I’ll tell you all a quick wee story since we are in the pub after all.
One saturday I picked up two men and two women in the taxi. One of the men said to me that the plan was to go a couple of streets down the road to where his car was parked, and him and his wife would get out and into his car, then I had to follow him with the two remaining in my taxi, out of Glasgow some 10 miles to his house.
Sure as god we get to his car and it was a big red ferrari. So he repeats, “Just follow me driver.” To which I reply, “No problem, but just remember it’s not a f***ing ferrari I’m driving!” (I’ve got such a poetic way with words on a Saturday night LOL )
Anyway, we get out of town, hit the motorway, and sure enough he takes off like a bat out of hell. Luckily his mate has a rough idea where we are going so guides me. But when we take the off ramp of the motorway we came to a very large roundabout, and sure enough, the red baron is sitting there waiting for us.
So this is where he decides to show off. He jams his foot down on the accellerator pedal, (obviously with the intention of speeding off and impressing absolutely no-one) but because all of the power comes from the rear of one of those monsters, he ends up losing the back end on the roundabout, his car completely spins around, now facing the wrong way on the road, and I end up almost running into the FRONT of the big red Ferrari.
Now, the point of telling that story, in light of the Japan crash, is this.

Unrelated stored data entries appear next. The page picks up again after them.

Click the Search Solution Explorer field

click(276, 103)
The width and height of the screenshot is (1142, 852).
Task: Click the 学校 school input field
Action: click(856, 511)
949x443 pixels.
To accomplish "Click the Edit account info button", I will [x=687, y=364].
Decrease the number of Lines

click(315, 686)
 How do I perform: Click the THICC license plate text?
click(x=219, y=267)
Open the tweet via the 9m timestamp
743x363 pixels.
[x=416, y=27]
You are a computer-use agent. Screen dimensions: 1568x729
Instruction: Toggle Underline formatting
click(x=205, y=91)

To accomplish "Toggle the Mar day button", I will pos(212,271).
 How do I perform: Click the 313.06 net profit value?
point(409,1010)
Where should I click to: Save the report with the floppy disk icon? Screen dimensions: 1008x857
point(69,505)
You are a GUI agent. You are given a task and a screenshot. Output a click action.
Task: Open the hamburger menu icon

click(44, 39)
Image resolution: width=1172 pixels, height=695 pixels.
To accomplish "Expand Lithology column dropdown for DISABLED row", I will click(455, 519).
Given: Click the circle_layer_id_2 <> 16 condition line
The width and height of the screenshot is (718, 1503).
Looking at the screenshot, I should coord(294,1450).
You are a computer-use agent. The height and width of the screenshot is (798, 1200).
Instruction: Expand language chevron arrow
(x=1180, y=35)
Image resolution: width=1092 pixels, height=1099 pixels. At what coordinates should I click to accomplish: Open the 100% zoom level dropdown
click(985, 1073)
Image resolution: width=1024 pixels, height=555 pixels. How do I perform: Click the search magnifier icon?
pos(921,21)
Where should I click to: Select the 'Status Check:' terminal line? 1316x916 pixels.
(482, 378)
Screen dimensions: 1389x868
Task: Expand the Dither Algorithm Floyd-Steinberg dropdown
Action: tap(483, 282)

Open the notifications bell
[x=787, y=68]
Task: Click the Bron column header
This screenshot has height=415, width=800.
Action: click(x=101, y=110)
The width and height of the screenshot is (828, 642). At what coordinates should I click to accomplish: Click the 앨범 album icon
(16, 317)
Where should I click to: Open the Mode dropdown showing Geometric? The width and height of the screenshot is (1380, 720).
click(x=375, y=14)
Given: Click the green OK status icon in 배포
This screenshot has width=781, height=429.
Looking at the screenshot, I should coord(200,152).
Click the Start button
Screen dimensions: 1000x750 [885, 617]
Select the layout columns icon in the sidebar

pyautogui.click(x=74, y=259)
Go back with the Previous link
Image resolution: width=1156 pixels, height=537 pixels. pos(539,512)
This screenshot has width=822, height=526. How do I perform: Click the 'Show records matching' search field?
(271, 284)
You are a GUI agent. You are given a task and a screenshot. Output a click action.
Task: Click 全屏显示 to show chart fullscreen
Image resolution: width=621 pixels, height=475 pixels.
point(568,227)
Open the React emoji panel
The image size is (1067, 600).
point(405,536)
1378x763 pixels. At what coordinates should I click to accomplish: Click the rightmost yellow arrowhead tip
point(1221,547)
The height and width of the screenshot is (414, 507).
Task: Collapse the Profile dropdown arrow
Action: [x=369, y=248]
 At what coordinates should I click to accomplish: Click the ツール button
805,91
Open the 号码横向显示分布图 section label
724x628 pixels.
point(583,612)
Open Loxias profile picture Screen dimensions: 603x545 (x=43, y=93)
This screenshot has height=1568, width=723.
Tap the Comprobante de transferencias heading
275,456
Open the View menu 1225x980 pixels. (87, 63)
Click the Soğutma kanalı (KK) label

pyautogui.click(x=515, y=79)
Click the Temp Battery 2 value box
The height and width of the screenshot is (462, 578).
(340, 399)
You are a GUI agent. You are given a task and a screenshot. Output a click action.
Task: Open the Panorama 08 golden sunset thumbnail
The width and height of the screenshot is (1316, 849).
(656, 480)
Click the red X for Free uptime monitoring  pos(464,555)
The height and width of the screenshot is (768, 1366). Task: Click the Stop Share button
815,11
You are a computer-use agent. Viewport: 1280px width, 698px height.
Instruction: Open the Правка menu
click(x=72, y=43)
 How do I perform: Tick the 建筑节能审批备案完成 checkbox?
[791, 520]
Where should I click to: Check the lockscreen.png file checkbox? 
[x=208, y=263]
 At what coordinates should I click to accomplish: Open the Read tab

I have never drove a car that powerful. And I reckon we all, at some point, have dreamt of driving the Ferrari, the Lambo, the Aston. However, I don’t think, and again I’m only guessing cos I’ve never done it, but I don’t think you just jump in a machine like that and drive it the same way you drive your average Honda Accord.
I reckon you need to respect the power of those things, you need to have a bit more control. Otherwise you just end up looking like a total arse facing the wrong way on a roundabout. Or even worse, you end up looking like an even bigger total arse on GLOBAL news bulletins as the guy who destroyed not only your own supercar, because you didn’t have a fu***ng clue what you were doing, but you managed to destroy a dozen OTHER supercars because you didn’t have a fu***ng clue what you were doing.
And just for the record, any car that can’t take at least two sets of golf clubs should never have the handle “supercar” imho in the first place !
Another true story: Once pulled up at traffic lights in the belting rain next to a guy driving a Ferrari. He had his golf clubs in the front passenger footwell. Just didn’t look right at all.
Mind you, didn’t look nearly as bad as his poor wife who was strapped to the roof-rack, poor woman was soaked to the skin LOL!!